### Recorded information

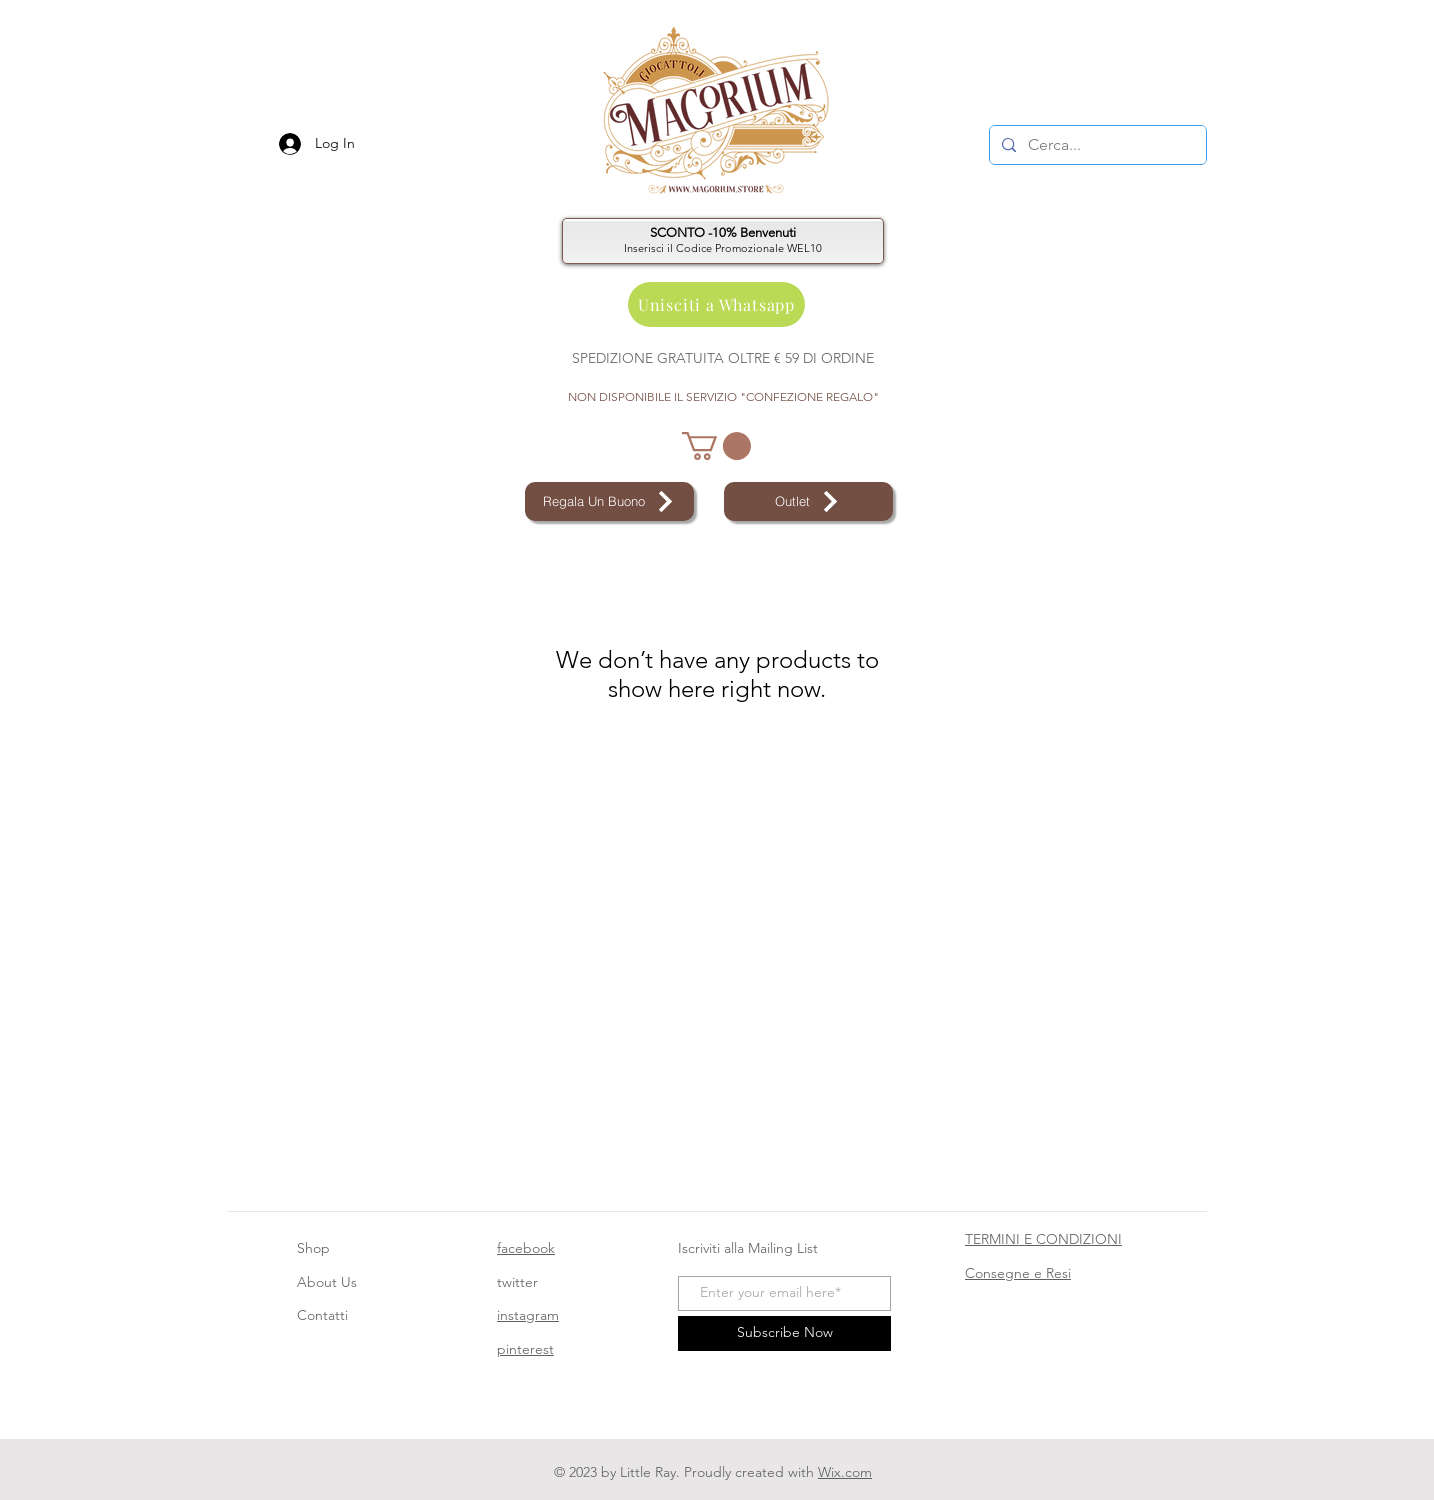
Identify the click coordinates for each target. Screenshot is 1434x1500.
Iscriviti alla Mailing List (750, 1248)
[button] (716, 446)
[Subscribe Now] (784, 1333)
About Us (327, 1282)
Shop (313, 1248)
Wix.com (845, 1472)
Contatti (322, 1315)
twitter (517, 1282)
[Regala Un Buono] (609, 501)
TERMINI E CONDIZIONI (1043, 1239)
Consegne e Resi (1018, 1273)
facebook (526, 1248)
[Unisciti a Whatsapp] (716, 304)
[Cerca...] (1096, 145)
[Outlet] (808, 501)
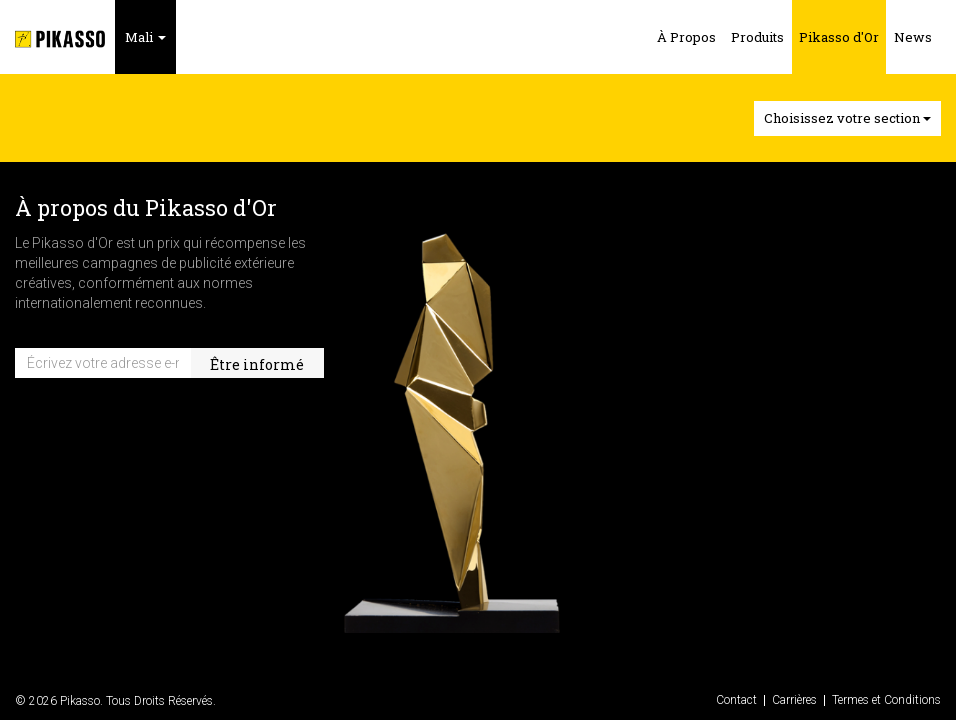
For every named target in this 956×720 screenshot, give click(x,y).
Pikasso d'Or (839, 37)
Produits (757, 37)
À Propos (686, 37)
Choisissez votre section (847, 118)
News (913, 37)
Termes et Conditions (886, 700)
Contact (736, 700)
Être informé (257, 364)
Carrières (794, 700)
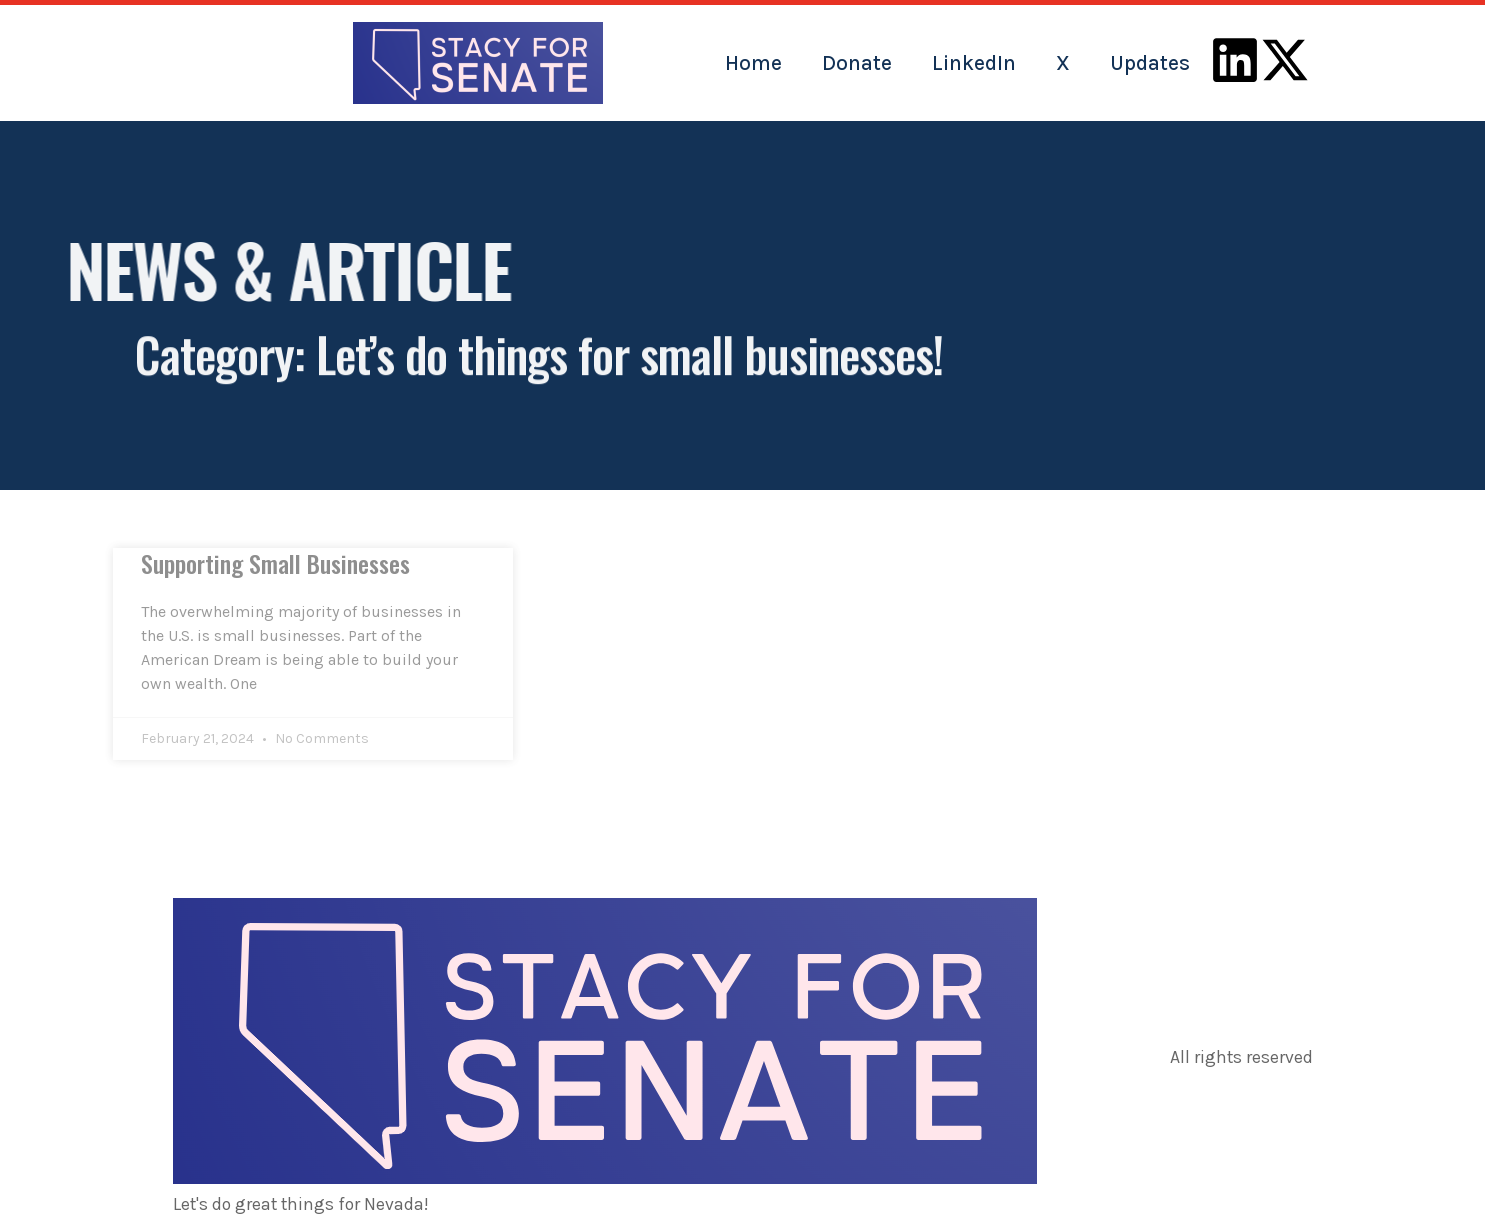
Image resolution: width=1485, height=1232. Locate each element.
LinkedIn (974, 63)
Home (753, 63)
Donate (857, 63)
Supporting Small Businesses (275, 563)
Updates (1150, 63)
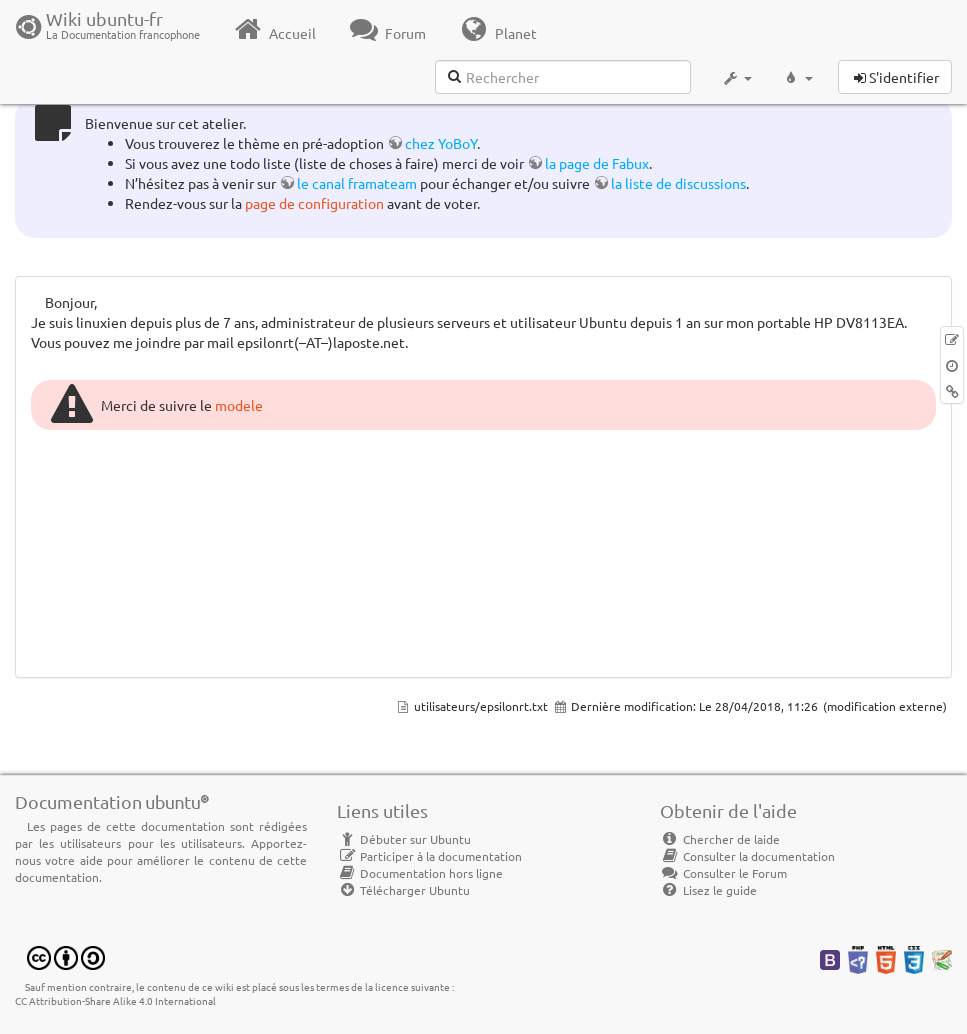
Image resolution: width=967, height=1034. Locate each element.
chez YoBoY (441, 143)
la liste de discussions (678, 183)
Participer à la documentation (429, 856)
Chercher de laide (720, 839)
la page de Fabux (597, 163)
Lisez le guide (708, 890)
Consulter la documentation (747, 856)
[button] (736, 78)
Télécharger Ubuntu (403, 890)
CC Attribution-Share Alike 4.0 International (115, 1000)
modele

### Exercise goal
Retype all of the entries above line for line, leaving out the pictures.

### Result of this task
Identify the click coordinates for each target. Screenshot is 1434x1500.
Iscriviti alla Mailing List (750, 1248)
[button] (716, 446)
[Subscribe Now] (784, 1333)
About Us (327, 1282)
Shop (313, 1248)
Wix.com (845, 1472)
Contatti (322, 1315)
twitter (517, 1282)
[Regala Un Buono] (609, 501)
TERMINI E CONDIZIONI (1043, 1239)
Consegne e Resi (1018, 1273)
facebook (526, 1248)
[Unisciti a Whatsapp] (716, 304)
[Cerca...] (1096, 145)
[Outlet] (808, 501)
For every named target in this 956×720 screenshot, give click(x,y).
Pikasso d'Or (839, 37)
Produits (757, 37)
À Propos (686, 37)
Choisissez votre section (847, 118)
News (913, 37)
Termes et Conditions (886, 700)
Contact (736, 700)
Être informé (257, 364)
Carrières (794, 700)
Image resolution: width=1485, height=1232. Locate each element.
LinkedIn (974, 63)
Home (753, 63)
Donate (857, 63)
Supporting Small Businesses (275, 563)
Updates (1150, 63)
Image resolution: width=967, height=1034. Locate each element.
chez YoBoY (441, 143)
la liste de discussions (678, 183)
Participer à la documentation (429, 856)
Chercher de laide (720, 839)
la page de Fabux (597, 163)
Lisez le guide (708, 890)
Consulter la documentation (747, 856)
[button] (736, 78)
Télécharger Ubuntu (403, 890)
CC Attribution-Share Alike 4.0 International (115, 1000)
modele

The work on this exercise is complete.